## The request
Pull out each line of the listing below that contains the string "Tutoriales". Case counts, so include only lines where the capitalization matches.

## Stored rows
☆ ☆ ☆ ☆ ☆ ☆ ☆
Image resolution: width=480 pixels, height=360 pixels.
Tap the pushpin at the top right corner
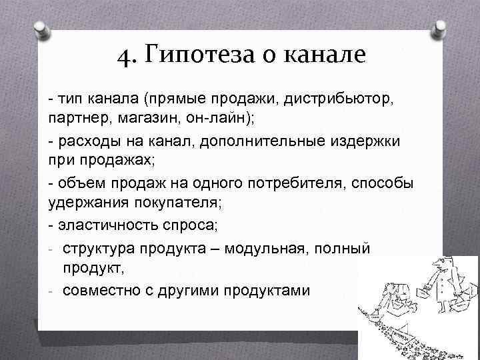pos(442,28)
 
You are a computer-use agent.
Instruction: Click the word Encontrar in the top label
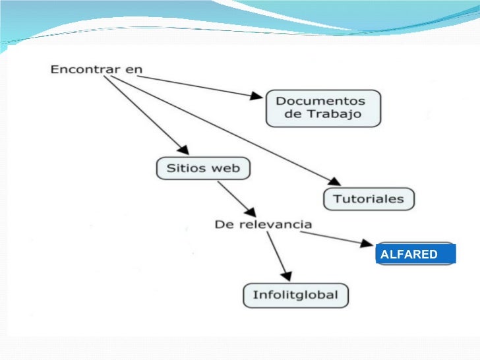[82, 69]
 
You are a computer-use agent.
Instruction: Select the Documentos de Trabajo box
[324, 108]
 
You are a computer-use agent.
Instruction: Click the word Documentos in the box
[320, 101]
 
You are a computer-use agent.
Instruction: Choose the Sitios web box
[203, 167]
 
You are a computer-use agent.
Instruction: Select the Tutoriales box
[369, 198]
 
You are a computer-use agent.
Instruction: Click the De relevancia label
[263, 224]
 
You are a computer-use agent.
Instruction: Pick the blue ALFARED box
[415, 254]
☆ ☆ ☆ ☆ ☆ ☆ ☆
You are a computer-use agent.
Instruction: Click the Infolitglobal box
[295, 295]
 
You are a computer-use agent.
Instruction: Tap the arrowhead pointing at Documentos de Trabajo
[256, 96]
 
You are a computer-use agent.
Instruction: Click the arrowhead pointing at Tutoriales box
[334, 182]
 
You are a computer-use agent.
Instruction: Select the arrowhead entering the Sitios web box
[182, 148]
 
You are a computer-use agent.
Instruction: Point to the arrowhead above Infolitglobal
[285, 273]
☆ ☆ ☆ ☆ ☆ ☆ ☆
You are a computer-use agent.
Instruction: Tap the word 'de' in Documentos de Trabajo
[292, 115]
☆ ☆ ☆ ☆ ☆ ☆ ☆
## Task output
Instruction: Select the Tutoriales box
Instruction: Click the arrowhead pointing at Tutoriales box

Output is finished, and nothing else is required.